Konias Sokratis, Chouvarda Ioanna, Vlahavas Ioannis, Maglaveras Nicos

机构信息

Laboratory of Medical Informatics, Medical School, Aristotle University of Thessaloniki, Thessaloniki, Greece.

出版信息

Med Inform Internet Med. 2005 Sep;30(3):211-25. doi: 10.1080/14639230500209336.
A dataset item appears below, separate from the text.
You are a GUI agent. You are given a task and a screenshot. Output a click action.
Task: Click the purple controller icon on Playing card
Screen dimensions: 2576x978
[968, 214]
DOI:10.1080/14639230500209336

PMID:16403710

Abstract

Current approaches for mining association rules usually assume that the mining is performed in a static database, where the problem of missing attribute values does not practically exist. However, these assumptions are not preserved in some medical databases, like in a home care system. In this paper, a novel uncertainty rule algorithm is illustrated, namely URG-2 (Uncertainty Rule Generator), which addresses the problem of mining dynamic databases containing missing values. This algorithm requires only one pass from the initial dataset in order to generate the item set, while new metrics corresponding to the notion of Support and Confidence are used. URG-2 was evaluated over two medical databases, introducing randomly multiple missing values for each record's attribute (rate: 5-20% by 5% increments) in the initial dataset. Compared with the classical approach (records with missing values are ignored), the proposed algorithm was more robust in mining rules from datasets containing missing values. In all cases, the difference in preserving the initial rules ranged between 30% and 60% in favour of URG-2. Moreover, due to its incremental nature, URG-2 saved over 90% of the time required for thorough re-mining. Thus, the proposed algorithm can offer a preferable solution for mining in dynamic relational databases.

摘要

当前挖掘关联规则的方法通常假定挖掘是在静态数据库中进行的，在这种数据库中，缺失属性值的问题实际上并不存在。然而，在一些医学数据库中，比如家庭护理系统中，这些假设并不成立。本文阐述了一种新颖的不确定性规则算法，即URG-2（不确定性规则生成器），它解决了挖掘包含缺失值的动态数据库的问题。该算法仅需对初始数据集进行一次遍历即可生成项集，同时使用了与支持度和置信度概念相对应的新度量。URG-2在两个医学数据库上进行了评估，在初始数据集中为每条记录的属性随机引入多个缺失值（比率：以5%的增量从5%到20%）。与经典方法（忽略包含缺失值的记录）相比，所提出的算法在从包含缺失值的数据集中挖掘规则时更具鲁棒性。在所有情况下，保留初始规则的差异在30%到60%之间，有利于URG-2。此外，由于其增量性质，URG-2节省了超过90%的彻底重新挖掘所需的时间。因此，所提出的算法可以为动态关系数据库的挖掘提供一个更好的解决方案。